▶ _About this task_: Would you find each line in the entries below with the string "agent" and copy it?

▶ _Given information_:
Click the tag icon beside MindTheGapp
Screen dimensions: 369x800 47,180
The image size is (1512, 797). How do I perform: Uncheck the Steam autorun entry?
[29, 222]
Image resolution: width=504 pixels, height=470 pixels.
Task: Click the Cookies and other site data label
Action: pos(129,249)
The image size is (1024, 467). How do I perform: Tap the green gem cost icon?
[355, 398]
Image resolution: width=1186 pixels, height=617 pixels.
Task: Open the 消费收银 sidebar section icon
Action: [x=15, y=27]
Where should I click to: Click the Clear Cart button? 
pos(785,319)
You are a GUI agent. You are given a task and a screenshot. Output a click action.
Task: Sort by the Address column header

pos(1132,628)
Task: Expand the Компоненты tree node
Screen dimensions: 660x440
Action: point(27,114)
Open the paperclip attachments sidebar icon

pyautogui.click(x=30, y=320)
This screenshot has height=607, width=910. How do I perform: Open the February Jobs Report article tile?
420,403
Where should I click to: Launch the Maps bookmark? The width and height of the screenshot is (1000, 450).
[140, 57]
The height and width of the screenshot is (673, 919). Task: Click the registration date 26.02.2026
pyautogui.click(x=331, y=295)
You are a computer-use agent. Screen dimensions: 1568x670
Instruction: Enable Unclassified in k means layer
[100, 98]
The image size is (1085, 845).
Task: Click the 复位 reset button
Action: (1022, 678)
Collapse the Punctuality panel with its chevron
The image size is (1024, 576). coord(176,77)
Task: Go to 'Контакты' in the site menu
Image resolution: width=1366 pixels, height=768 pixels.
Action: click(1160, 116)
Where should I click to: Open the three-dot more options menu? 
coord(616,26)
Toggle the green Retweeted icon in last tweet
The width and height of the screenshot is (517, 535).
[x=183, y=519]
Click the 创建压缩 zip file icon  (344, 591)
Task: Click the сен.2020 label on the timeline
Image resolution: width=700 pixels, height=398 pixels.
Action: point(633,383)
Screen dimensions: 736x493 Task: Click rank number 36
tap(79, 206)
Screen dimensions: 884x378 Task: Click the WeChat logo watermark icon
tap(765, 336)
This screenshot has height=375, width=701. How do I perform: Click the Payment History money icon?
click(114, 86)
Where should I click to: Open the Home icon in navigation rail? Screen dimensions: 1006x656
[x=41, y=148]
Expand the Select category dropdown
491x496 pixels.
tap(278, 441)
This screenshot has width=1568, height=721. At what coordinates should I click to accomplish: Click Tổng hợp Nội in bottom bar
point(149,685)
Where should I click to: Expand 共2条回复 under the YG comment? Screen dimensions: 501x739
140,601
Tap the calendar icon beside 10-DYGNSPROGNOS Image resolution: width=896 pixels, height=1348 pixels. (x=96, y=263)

▶ _Answer space_:
You are a GUI agent. You are given a task and a screenshot. Output a click action.
You are a computer-use agent. Screen dimensions: 1568x670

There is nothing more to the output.